DB: The first horror film I watched was John Carpenter’s HALLOWEEN. I was about 10 years old when I saw it on a family vacation. We were staying at an island resort and while the parents all got drunk in the bar, an event’s organizer would supervise the kids and screen movies for them through an old (then state of the art) VHS machine. HALLOWEEN probably wasn’t the most kid friendly choice. I remember being terrified when trying to go to sleep later that night. And yes, I was hooked. I guess I’ve always wanted to recapture the first terrified buzz that I got from Carpenter’s classic film. It remains one of my favorite films to this day.
BC: How do people find out about your festival?

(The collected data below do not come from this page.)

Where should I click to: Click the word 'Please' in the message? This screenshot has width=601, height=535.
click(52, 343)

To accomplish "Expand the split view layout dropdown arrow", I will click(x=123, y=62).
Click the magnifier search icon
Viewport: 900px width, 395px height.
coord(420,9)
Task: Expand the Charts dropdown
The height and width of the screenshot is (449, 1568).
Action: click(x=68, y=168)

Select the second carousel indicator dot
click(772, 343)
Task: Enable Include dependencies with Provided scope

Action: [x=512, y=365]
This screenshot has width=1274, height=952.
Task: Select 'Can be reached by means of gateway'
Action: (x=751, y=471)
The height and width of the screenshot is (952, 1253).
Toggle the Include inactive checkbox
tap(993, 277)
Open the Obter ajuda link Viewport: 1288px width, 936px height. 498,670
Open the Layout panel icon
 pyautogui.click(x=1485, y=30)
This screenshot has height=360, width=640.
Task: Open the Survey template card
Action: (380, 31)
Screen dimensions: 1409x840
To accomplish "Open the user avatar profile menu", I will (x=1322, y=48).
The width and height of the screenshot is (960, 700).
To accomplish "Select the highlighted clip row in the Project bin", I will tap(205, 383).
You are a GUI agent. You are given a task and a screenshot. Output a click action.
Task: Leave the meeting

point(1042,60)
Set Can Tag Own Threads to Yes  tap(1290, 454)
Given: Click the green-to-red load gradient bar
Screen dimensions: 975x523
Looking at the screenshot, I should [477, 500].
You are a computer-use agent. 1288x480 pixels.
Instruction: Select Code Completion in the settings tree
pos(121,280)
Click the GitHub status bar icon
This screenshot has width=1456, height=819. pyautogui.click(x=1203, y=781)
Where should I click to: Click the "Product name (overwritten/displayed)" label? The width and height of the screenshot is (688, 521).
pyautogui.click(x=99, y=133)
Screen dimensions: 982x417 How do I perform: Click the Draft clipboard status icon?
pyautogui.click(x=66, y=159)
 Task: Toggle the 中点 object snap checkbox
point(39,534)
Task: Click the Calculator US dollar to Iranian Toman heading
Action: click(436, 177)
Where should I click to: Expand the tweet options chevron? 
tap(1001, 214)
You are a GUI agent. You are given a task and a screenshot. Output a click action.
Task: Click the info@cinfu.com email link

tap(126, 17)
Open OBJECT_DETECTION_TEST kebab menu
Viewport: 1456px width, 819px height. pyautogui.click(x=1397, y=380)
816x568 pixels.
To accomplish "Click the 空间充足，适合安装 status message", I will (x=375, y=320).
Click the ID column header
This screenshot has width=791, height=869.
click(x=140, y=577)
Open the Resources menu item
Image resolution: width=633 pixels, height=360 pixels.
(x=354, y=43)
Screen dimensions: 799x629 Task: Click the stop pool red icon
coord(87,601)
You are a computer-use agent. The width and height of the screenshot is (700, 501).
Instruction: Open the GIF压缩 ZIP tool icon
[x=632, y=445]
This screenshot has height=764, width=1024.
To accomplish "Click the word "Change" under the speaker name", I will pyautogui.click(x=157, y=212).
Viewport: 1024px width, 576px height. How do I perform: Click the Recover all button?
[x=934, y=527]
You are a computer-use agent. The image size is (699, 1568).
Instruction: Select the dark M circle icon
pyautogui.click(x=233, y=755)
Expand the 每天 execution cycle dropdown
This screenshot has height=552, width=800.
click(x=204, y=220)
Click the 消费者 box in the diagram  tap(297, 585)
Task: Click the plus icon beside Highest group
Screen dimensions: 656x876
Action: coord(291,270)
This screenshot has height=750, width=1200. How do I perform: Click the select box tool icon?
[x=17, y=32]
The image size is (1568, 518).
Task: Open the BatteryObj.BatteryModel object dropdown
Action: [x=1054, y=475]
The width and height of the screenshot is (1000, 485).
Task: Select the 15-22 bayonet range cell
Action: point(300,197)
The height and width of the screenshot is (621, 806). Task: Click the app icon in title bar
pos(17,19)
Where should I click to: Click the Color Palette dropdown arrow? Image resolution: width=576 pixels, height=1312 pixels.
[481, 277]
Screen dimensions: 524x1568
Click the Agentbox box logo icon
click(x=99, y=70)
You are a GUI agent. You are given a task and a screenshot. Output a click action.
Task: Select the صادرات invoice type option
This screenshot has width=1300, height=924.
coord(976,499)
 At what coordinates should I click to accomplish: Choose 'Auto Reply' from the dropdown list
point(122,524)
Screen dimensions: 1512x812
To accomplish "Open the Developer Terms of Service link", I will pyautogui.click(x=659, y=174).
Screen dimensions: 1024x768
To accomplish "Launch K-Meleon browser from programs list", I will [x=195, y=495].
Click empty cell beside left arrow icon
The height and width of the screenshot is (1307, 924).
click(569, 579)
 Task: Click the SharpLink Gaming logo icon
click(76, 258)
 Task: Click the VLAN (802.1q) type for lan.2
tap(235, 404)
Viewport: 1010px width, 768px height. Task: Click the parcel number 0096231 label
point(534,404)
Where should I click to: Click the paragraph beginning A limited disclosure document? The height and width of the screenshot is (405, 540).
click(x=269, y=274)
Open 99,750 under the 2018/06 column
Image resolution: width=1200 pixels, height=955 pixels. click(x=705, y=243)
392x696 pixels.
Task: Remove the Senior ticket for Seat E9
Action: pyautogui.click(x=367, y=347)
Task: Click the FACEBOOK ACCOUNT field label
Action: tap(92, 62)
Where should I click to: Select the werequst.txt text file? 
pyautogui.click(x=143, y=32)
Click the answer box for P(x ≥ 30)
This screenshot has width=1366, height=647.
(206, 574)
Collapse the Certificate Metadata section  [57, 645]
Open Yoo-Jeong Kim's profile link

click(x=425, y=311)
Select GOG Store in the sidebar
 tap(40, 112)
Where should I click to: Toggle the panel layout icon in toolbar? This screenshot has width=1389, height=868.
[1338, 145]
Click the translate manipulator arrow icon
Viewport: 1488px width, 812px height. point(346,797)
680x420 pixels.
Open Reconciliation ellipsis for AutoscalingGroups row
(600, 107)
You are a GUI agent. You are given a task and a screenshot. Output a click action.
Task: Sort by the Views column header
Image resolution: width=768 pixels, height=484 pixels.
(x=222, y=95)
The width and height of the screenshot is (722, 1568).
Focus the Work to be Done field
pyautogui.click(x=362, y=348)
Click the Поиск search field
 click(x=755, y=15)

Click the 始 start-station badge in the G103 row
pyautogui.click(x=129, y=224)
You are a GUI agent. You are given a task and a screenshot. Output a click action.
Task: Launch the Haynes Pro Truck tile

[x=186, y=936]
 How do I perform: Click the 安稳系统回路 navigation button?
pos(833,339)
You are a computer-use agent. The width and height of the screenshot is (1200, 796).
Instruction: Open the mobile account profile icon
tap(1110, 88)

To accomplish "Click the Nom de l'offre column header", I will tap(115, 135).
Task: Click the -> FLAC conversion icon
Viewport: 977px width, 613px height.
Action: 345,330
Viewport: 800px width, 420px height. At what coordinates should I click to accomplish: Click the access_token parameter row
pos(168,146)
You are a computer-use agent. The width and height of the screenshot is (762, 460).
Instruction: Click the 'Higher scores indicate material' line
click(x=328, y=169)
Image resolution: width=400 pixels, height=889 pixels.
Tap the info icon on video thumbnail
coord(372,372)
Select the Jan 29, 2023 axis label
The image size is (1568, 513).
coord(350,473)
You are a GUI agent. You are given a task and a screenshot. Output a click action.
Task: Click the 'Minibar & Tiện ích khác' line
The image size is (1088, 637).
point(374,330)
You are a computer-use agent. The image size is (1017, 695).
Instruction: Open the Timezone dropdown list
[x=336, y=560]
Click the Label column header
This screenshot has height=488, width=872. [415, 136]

DB: For A Night of Horror International Film Festival / Fantastic Planet: Sydney Sci-Fi and Fantasy Film Festival they can visit: www.anightofhorror.com
For MidWest WeirdFest: www.midwestweirdfest.com
In addition, we’re still programming, but these three have been confirmed, it’s the first announcement so far, we’ll be making full program announcement soon:
VORE KING, dir: Dan S. (Synopsis: Vore King is a detailed portrait of R.P. Whalen, world famous horror host, trash movie guru, carnival sideshow barker, and America’s premier purveyor of vorarephilia pornography. Vorarephilia, popularly known as “vore,” is a sexual fetish where arousal is brought about by the act of one creature consuming another creature, often manifested by monsters eating women. This film follows Whalen’s process of conceiving and constructing an array of vore creatures while he rekindles a bond with his elderly father and battles the demons of suburban Milwaukee. Vore King features interactions with R.P. Whalen’s actresses (affectionately known as “La Vore Girls”) and family, as well as a rare glimpse into the production of vore film and the mind of a magical (and volatile) super genius. A monument to the artifice of deviation.)
BOGGY CREEK MONSTER, dir: Seth Breedlove (Synopsis: The true story behind one of the most infamous American legends ever recorded. Boggy Creek Monster centers on the true stories that inspired the famed Charles B Pierce-directed, 1972 horror film, The Legend of Boggy Creek. The subject has been re-visited by multiple, campy horror films a however; the reality behind the Fouke Monster sightings has never been documented. With author and television personality, Lyle Blackburn, as the guide, the Boggy Creek legend is brought to vivid life in this feature-length documentary film.)
INDIANA, dir Toni Comas (Synopsis: Michael has been removing unwanted spirits from people’s homes for far longer than he’d care to remember. Reaching a point of total disillusionment, he decides he no longer wants to partake in the business he and his partner Josh started together. But Josh convinces him to take on one last case, far more troubling than anything they’d worked on before and possibly the one that changes Michael’s life forever.)